#### STATED EXERCISE
Rewrite every line of the rows below as a Markdown table with the columns "Line number" and "Row text", leaving out blank lines.

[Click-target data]
----------

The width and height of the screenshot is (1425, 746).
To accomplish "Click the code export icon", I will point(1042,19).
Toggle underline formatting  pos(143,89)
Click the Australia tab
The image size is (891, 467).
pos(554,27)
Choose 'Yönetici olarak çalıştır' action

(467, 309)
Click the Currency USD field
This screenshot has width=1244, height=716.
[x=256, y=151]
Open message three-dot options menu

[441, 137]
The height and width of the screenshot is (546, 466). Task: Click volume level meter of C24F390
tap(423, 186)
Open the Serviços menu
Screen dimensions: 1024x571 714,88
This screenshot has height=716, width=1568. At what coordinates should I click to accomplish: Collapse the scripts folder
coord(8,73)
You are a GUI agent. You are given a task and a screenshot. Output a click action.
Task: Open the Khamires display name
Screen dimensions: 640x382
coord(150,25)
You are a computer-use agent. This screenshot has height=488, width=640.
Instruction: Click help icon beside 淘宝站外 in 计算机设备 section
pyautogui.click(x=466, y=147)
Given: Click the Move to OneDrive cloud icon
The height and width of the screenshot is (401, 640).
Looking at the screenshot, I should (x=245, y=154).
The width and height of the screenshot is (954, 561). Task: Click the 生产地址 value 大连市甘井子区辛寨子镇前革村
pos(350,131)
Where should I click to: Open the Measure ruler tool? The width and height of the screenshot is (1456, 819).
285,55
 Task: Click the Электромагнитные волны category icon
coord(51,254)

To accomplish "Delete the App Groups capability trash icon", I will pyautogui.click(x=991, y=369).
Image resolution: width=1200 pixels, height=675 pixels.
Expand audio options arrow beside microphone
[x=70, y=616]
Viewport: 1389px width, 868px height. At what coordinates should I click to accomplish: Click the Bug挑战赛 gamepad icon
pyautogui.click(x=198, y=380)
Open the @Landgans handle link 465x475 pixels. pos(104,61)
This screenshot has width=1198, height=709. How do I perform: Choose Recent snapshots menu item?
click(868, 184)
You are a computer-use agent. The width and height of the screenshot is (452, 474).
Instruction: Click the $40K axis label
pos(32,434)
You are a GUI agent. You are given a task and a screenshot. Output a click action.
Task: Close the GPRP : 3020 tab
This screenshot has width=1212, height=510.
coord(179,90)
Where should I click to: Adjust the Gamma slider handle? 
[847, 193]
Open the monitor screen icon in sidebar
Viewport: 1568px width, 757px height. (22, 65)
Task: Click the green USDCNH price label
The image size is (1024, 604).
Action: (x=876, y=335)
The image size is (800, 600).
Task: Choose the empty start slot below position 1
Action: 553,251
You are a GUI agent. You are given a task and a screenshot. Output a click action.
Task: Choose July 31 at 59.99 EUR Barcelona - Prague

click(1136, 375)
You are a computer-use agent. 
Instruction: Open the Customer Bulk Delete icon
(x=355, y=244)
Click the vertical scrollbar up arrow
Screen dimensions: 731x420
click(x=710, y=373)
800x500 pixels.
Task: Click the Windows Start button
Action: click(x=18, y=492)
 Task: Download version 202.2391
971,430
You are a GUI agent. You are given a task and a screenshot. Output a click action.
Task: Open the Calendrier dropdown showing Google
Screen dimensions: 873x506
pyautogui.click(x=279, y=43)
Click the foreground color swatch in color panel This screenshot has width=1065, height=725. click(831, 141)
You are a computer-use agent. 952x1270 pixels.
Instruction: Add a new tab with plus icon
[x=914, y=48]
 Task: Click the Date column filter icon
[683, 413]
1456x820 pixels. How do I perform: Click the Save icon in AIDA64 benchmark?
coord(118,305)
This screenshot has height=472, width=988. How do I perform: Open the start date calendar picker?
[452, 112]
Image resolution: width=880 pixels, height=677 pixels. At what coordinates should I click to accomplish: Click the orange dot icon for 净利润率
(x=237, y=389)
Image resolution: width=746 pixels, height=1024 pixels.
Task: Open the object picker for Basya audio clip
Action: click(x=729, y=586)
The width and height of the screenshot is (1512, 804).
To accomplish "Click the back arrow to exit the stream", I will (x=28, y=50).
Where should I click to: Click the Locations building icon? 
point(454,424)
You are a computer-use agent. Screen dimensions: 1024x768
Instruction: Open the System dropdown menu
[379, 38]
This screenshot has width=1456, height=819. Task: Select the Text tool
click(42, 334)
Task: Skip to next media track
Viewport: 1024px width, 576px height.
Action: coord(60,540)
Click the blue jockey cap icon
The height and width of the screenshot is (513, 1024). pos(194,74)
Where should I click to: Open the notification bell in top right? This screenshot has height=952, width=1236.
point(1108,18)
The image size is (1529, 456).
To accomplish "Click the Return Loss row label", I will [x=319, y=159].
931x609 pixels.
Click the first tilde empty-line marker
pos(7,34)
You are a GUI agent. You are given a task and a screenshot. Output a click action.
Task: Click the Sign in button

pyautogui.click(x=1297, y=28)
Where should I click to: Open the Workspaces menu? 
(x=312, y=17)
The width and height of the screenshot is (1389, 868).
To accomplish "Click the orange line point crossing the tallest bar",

----------

#### WRITTEN ANSWER
| Line number | Row text |
|---|---|
| 1 | The width and height of the screenshot is (1425, 746). |
| 2 | To accomplish "Click the code export icon", I will point(1042,19). |
| 3 | Toggle underline formatting  pos(143,89) |
| 4 | Click the Australia tab |
| 5 | The image size is (891, 467). |
| 6 | pos(554,27) |
| 7 | Choose 'Yönetici olarak çalıştır' action |
| 8 | (467, 309) |
| 9 | Click the Currency USD field |
| 10 | This screenshot has width=1244, height=716. |
| 11 | [x=256, y=151] |
| 12 | Open message three-dot options menu |
| 13 | [441, 137] |
| 14 | The height and width of the screenshot is (546, 466). Task: Click volume level meter of C24F390 |
| 15 | tap(423, 186) |
| 16 | Open the Serviços menu |
| 17 | Screen dimensions: 1024x571 714,88 |
| 18 | This screenshot has height=716, width=1568. At what coordinates should I click to accomplish: Collapse the scripts folder |
| 19 | coord(8,73) |
| 20 | You are a GUI agent. You are given a task and a screenshot. Output a click action. |
| 21 | Task: Open the Khamires display name |
| 22 | Screen dimensions: 640x382 |
| 23 | coord(150,25) |
| 24 | You are a computer-use agent. This screenshot has height=488, width=640. |
| 25 | Instruction: Click help icon beside 淘宝站外 in 计算机设备 section |
| 26 | pyautogui.click(x=466, y=147) |
| 27 | Given: Click the Move to OneDrive cloud icon |
| 28 | The height and width of the screenshot is (401, 640). |
| 29 | Looking at the screenshot, I should (x=245, y=154). |
| 30 | The width and height of the screenshot is (954, 561). Task: Click the 生产地址 value 大连市甘井子区辛寨子镇前革村 |
| 31 | pos(350,131) |
| 32 | Where should I click to: Open the Measure ruler tool? The width and height of the screenshot is (1456, 819). |
| 33 | 285,55 |
| 34 |  Task: Click the Электромагнитные волны category icon |
| 35 | coord(51,254) |
| 36 | To accomplish "Delete the App Groups capability trash icon", I will pyautogui.click(x=991, y=369). |
| 37 | Image resolution: width=1200 pixels, height=675 pixels. |
| 38 | Expand audio options arrow beside microphone |
| 39 | [x=70, y=616] |
| 40 | Viewport: 1389px width, 868px height. At what coordinates should I click to accomplish: Click the Bug挑战赛 gamepad icon |
| 41 | pyautogui.click(x=198, y=380) |
| 42 | Open the @Landgans handle link 465x475 pixels. pos(104,61) |
| 43 | This screenshot has width=1198, height=709. How do I perform: Choose Recent snapshots menu item? |
| 44 | click(868, 184) |
| 45 | You are a computer-use agent. The width and height of the screenshot is (452, 474). |
| 46 | Instruction: Click the $40K axis label |
| 47 | pos(32,434) |
| 48 | You are a GUI agent. You are given a task and a screenshot. Output a click action. |
| 49 | Task: Close the GPRP : 3020 tab |
| 50 | This screenshot has width=1212, height=510. |
| 51 | coord(179,90) |
| 52 | Where should I click to: Adjust the Gamma slider handle?  |
| 53 | [847, 193] |
| 54 | Open the monitor screen icon in sidebar |
| 55 | Viewport: 1568px width, 757px height. (22, 65) |
| 56 | Task: Click the green USDCNH price label |
| 57 | The image size is (1024, 604). |
| 58 | Action: (x=876, y=335) |
| 59 | The image size is (800, 600). |
| 60 | Task: Choose the empty start slot below position 1 |
| 61 | Action: 553,251 |
| 62 | You are a GUI agent. You are given a task and a screenshot. Output a click action. |
| 63 | Task: Choose July 31 at 59.99 EUR Barcelona - Prague |
| 64 | click(1136, 375) |
| 65 | You are a computer-use agent.  |
| 66 | Instruction: Open the Customer Bulk Delete icon |
| 67 | (x=355, y=244) |
| 68 | Click the vertical scrollbar up arrow |
| 69 | Screen dimensions: 731x420 |
| 70 | click(x=710, y=373) |
| 71 | 800x500 pixels. |
| 72 | Task: Click the Windows Start button |
| 73 | Action: click(x=18, y=492) |
| 74 |  Task: Download version 202.2391 |
| 75 | 971,430 |
| 76 | You are a GUI agent. You are given a task and a screenshot. Output a click action. |
| 77 | Task: Open the Calendrier dropdown showing Google |
| 78 | Screen dimensions: 873x506 |
| 79 | pyautogui.click(x=279, y=43) |
| 80 | Click the foreground color swatch in color panel This screenshot has width=1065, height=725. click(831, 141) |
| 81 | You are a computer-use agent. 952x1270 pixels. |
| 82 | Instruction: Add a new tab with plus icon |
| 83 | [x=914, y=48] |
| 84 |  Task: Click the Date column filter icon |
| 85 | [683, 413] |
| 86 | 1456x820 pixels. How do I perform: Click the Save icon in AIDA64 benchmark? |
| 87 | coord(118,305) |
| 88 | This screenshot has height=472, width=988. How do I perform: Open the start date calendar picker? |
| 89 | [452, 112] |
| 90 | Image resolution: width=880 pixels, height=677 pixels. At what coordinates should I click to accomplish: Click the orange dot icon for 净利润率 |
| 91 | (x=237, y=389) |
| 92 | Image resolution: width=746 pixels, height=1024 pixels. |
| 93 | Task: Open the object picker for Basya audio clip |
| 94 | Action: click(x=729, y=586) |
| 95 | The width and height of the screenshot is (1512, 804). |
| 96 | To accomplish "Click the back arrow to exit the stream", I will (x=28, y=50). |
| 97 | Where should I click to: Click the Locations building icon?  |
| 98 | point(454,424) |
| 99 | You are a computer-use agent. Screen dimensions: 1024x768 |
| 100 | Instruction: Open the System dropdown menu |
| 101 | [379, 38] |
| 102 | This screenshot has width=1456, height=819. Task: Select the Text tool |
| 103 | click(42, 334) |
| 104 | Task: Skip to next media track |
| 105 | Viewport: 1024px width, 576px height. |
| 106 | Action: coord(60,540) |
| 107 | Click the blue jockey cap icon |
| 108 | The height and width of the screenshot is (513, 1024). pos(194,74) |
| 109 | Where should I click to: Open the notification bell in top right? This screenshot has height=952, width=1236. |
| 110 | point(1108,18) |
| 111 | The image size is (1529, 456). |
| 112 | To accomplish "Click the Return Loss row label", I will [x=319, y=159]. |
| 113 | 931x609 pixels. |
| 114 | Click the first tilde empty-line marker |
| 115 | pos(7,34) |
| 116 | You are a GUI agent. You are given a task and a screenshot. Output a click action. |
| 117 | Task: Click the Sign in button |
| 118 | pyautogui.click(x=1297, y=28) |
| 119 | Where should I click to: Open the Workspaces menu?  |
| 120 | (x=312, y=17) |
| 121 | The width and height of the screenshot is (1389, 868). |
| 122 | To accomplish "Click the orange line point crossing the tallest bar", |